Task instructions >>
Please restate each entry word for word.

Provided data Block Start

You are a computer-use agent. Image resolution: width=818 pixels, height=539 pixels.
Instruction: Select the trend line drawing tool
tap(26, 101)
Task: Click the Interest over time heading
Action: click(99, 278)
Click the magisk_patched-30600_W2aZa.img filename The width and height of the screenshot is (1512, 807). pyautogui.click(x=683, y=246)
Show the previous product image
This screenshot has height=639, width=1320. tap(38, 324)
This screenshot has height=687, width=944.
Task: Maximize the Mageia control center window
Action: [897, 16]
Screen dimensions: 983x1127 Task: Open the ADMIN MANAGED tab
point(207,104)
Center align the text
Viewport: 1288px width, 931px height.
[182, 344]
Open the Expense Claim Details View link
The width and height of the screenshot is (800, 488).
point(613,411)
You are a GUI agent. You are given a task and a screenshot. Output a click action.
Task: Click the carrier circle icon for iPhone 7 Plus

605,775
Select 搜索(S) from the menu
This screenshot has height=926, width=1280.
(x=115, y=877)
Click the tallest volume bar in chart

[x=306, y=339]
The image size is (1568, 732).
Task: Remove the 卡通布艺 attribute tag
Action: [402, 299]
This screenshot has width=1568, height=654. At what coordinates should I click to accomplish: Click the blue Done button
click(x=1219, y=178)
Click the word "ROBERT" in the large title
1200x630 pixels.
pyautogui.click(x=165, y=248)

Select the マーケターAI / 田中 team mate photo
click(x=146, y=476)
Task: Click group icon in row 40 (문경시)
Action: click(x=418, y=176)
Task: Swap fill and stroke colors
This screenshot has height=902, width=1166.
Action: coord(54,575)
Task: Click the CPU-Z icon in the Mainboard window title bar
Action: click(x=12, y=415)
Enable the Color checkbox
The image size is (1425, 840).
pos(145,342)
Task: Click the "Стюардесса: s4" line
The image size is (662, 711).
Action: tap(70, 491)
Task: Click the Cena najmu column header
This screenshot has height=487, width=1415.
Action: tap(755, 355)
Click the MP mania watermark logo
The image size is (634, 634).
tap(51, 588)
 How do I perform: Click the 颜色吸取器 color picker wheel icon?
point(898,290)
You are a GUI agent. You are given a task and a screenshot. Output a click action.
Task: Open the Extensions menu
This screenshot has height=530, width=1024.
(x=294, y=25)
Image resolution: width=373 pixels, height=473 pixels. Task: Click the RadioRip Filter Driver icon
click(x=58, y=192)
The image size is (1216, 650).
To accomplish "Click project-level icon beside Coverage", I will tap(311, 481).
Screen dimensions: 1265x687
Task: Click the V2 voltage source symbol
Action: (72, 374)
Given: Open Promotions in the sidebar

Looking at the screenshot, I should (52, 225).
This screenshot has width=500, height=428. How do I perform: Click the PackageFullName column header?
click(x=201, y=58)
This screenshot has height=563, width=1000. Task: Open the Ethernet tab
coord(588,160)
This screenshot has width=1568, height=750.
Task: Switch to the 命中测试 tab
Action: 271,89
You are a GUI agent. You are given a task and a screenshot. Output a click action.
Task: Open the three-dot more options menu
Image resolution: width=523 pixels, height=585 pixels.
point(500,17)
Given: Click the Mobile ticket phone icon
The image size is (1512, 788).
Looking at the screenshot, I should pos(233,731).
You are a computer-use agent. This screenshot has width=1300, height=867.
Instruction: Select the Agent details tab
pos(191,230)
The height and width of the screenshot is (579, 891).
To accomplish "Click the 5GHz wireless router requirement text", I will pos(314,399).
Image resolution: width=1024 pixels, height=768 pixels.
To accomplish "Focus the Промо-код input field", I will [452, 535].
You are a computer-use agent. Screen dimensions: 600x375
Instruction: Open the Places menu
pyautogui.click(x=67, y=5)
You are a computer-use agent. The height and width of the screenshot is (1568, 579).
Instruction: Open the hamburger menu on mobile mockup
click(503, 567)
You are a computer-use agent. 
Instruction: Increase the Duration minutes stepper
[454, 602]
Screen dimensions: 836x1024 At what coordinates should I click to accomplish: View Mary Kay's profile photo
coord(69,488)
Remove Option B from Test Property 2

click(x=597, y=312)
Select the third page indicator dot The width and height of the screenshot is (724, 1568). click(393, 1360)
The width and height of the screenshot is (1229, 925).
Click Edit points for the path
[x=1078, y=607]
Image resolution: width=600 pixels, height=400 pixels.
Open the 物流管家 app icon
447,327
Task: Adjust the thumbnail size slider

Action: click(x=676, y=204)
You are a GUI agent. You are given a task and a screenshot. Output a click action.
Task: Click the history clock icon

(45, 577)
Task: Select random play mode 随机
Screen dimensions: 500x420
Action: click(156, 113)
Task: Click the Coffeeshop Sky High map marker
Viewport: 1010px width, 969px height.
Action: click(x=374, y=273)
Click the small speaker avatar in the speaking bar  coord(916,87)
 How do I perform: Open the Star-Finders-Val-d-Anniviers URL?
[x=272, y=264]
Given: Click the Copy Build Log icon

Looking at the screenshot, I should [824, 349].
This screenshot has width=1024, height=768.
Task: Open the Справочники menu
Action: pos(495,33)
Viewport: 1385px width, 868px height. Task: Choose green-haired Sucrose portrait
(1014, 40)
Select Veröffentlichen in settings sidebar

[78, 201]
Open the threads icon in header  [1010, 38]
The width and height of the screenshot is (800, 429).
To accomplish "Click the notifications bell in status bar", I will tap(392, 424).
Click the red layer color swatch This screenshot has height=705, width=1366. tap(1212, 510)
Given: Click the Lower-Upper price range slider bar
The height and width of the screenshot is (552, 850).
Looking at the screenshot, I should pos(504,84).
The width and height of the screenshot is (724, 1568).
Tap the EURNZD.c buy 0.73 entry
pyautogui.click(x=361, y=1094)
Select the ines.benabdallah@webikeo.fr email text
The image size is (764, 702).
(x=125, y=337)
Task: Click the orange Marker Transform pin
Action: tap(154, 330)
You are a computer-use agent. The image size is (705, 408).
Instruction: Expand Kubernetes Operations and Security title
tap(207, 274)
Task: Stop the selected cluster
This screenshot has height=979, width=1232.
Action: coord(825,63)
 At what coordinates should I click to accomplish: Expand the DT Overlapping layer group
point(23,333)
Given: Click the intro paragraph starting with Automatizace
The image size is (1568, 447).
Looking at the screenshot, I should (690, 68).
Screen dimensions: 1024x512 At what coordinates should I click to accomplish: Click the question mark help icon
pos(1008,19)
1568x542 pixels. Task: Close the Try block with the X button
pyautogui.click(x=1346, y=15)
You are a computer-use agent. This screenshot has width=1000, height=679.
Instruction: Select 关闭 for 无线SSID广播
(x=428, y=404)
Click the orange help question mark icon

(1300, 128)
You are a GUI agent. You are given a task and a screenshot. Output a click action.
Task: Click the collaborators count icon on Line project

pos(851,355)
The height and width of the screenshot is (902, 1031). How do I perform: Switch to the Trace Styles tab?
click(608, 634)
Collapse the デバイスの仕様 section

Provided data Block End

Written answer >>
You are a computer-use agent. Image resolution: width=818 pixels, height=539 pixels.
Instruction: Select the trend line drawing tool
tap(26, 101)
Task: Click the Interest over time heading
Action: click(99, 278)
Click the magisk_patched-30600_W2aZa.img filename The width and height of the screenshot is (1512, 807). pyautogui.click(x=683, y=246)
Show the previous product image
This screenshot has height=639, width=1320. tap(38, 324)
This screenshot has height=687, width=944.
Task: Maximize the Mageia control center window
Action: [897, 16]
Screen dimensions: 983x1127 Task: Open the ADMIN MANAGED tab
point(207,104)
Center align the text
Viewport: 1288px width, 931px height.
[182, 344]
Open the Expense Claim Details View link
The width and height of the screenshot is (800, 488).
point(613,411)
You are a GUI agent. You are given a task and a screenshot. Output a click action.
Task: Click the carrier circle icon for iPhone 7 Plus

605,775
Select 搜索(S) from the menu
This screenshot has height=926, width=1280.
(x=115, y=877)
Click the tallest volume bar in chart

[x=306, y=339]
The image size is (1568, 732).
Task: Remove the 卡通布艺 attribute tag
Action: [402, 299]
This screenshot has width=1568, height=654. At what coordinates should I click to accomplish: Click the blue Done button
click(x=1219, y=178)
Click the word "ROBERT" in the large title
1200x630 pixels.
pyautogui.click(x=165, y=248)

Select the マーケターAI / 田中 team mate photo
click(x=146, y=476)
Task: Click group icon in row 40 (문경시)
Action: click(x=418, y=176)
Task: Swap fill and stroke colors
This screenshot has height=902, width=1166.
Action: coord(54,575)
Task: Click the CPU-Z icon in the Mainboard window title bar
Action: click(x=12, y=415)
Enable the Color checkbox
The image size is (1425, 840).
pos(145,342)
Task: Click the "Стюардесса: s4" line
The image size is (662, 711).
Action: tap(70, 491)
Task: Click the Cena najmu column header
This screenshot has height=487, width=1415.
Action: tap(755, 355)
Click the MP mania watermark logo
The image size is (634, 634).
tap(51, 588)
 How do I perform: Click the 颜色吸取器 color picker wheel icon?
point(898,290)
You are a GUI agent. You are given a task and a screenshot. Output a click action.
Task: Open the Extensions menu
This screenshot has height=530, width=1024.
(x=294, y=25)
Image resolution: width=373 pixels, height=473 pixels. Task: Click the RadioRip Filter Driver icon
click(x=58, y=192)
The image size is (1216, 650).
To accomplish "Click project-level icon beside Coverage", I will tap(311, 481).
Screen dimensions: 1265x687
Task: Click the V2 voltage source symbol
Action: (72, 374)
Given: Open Promotions in the sidebar

Looking at the screenshot, I should (52, 225).
This screenshot has width=500, height=428. How do I perform: Click the PackageFullName column header?
click(x=201, y=58)
This screenshot has height=563, width=1000. Task: Open the Ethernet tab
coord(588,160)
This screenshot has width=1568, height=750.
Task: Switch to the 命中测试 tab
Action: 271,89
You are a GUI agent. You are given a task and a screenshot. Output a click action.
Task: Open the three-dot more options menu
Image resolution: width=523 pixels, height=585 pixels.
point(500,17)
Given: Click the Mobile ticket phone icon
The image size is (1512, 788).
Looking at the screenshot, I should pos(233,731).
You are a computer-use agent. This screenshot has width=1300, height=867.
Instruction: Select the Agent details tab
pos(191,230)
The height and width of the screenshot is (579, 891).
To accomplish "Click the 5GHz wireless router requirement text", I will pos(314,399).
Image resolution: width=1024 pixels, height=768 pixels.
To accomplish "Focus the Промо-код input field", I will [452, 535].
You are a computer-use agent. Screen dimensions: 600x375
Instruction: Open the Places menu
pyautogui.click(x=67, y=5)
You are a computer-use agent. The height and width of the screenshot is (1568, 579).
Instruction: Open the hamburger menu on mobile mockup
click(503, 567)
You are a computer-use agent. 
Instruction: Increase the Duration minutes stepper
[454, 602]
Screen dimensions: 836x1024 At what coordinates should I click to accomplish: View Mary Kay's profile photo
coord(69,488)
Remove Option B from Test Property 2

click(x=597, y=312)
Select the third page indicator dot The width and height of the screenshot is (724, 1568). click(393, 1360)
The width and height of the screenshot is (1229, 925).
Click Edit points for the path
[x=1078, y=607]
Image resolution: width=600 pixels, height=400 pixels.
Open the 物流管家 app icon
447,327
Task: Adjust the thumbnail size slider

Action: click(x=676, y=204)
You are a GUI agent. You are given a task and a screenshot. Output a click action.
Task: Click the history clock icon

(45, 577)
Task: Select random play mode 随机
Screen dimensions: 500x420
Action: click(156, 113)
Task: Click the Coffeeshop Sky High map marker
Viewport: 1010px width, 969px height.
Action: click(x=374, y=273)
Click the small speaker avatar in the speaking bar  coord(916,87)
 How do I perform: Open the Star-Finders-Val-d-Anniviers URL?
[x=272, y=264]
Given: Click the Copy Build Log icon

Looking at the screenshot, I should [824, 349].
This screenshot has width=1024, height=768.
Task: Open the Справочники menu
Action: pos(495,33)
Viewport: 1385px width, 868px height. Task: Choose green-haired Sucrose portrait
(1014, 40)
Select Veröffentlichen in settings sidebar

[78, 201]
Open the threads icon in header  [1010, 38]
The width and height of the screenshot is (800, 429).
To accomplish "Click the notifications bell in status bar", I will tap(392, 424).
Click the red layer color swatch This screenshot has height=705, width=1366. tap(1212, 510)
Given: Click the Lower-Upper price range slider bar
The height and width of the screenshot is (552, 850).
Looking at the screenshot, I should pos(504,84).
The width and height of the screenshot is (724, 1568).
Tap the EURNZD.c buy 0.73 entry
pyautogui.click(x=361, y=1094)
Select the ines.benabdallah@webikeo.fr email text
The image size is (764, 702).
(x=125, y=337)
Task: Click the orange Marker Transform pin
Action: tap(154, 330)
You are a computer-use agent. The image size is (705, 408).
Instruction: Expand Kubernetes Operations and Security title
tap(207, 274)
Task: Stop the selected cluster
This screenshot has height=979, width=1232.
Action: coord(825,63)
 At what coordinates should I click to accomplish: Expand the DT Overlapping layer group
point(23,333)
Given: Click the intro paragraph starting with Automatizace
The image size is (1568, 447).
Looking at the screenshot, I should (690, 68).
Screen dimensions: 1024x512 At what coordinates should I click to accomplish: Click the question mark help icon
pos(1008,19)
1568x542 pixels. Task: Close the Try block with the X button
pyautogui.click(x=1346, y=15)
You are a computer-use agent. This screenshot has width=1000, height=679.
Instruction: Select 关闭 for 无线SSID广播
(x=428, y=404)
Click the orange help question mark icon

(1300, 128)
You are a GUI agent. You are given a task and a screenshot. Output a click action.
Task: Click the collaborators count icon on Line project

pos(851,355)
The height and width of the screenshot is (902, 1031). How do I perform: Switch to the Trace Styles tab?
click(608, 634)
Collapse the デバイスの仕様 section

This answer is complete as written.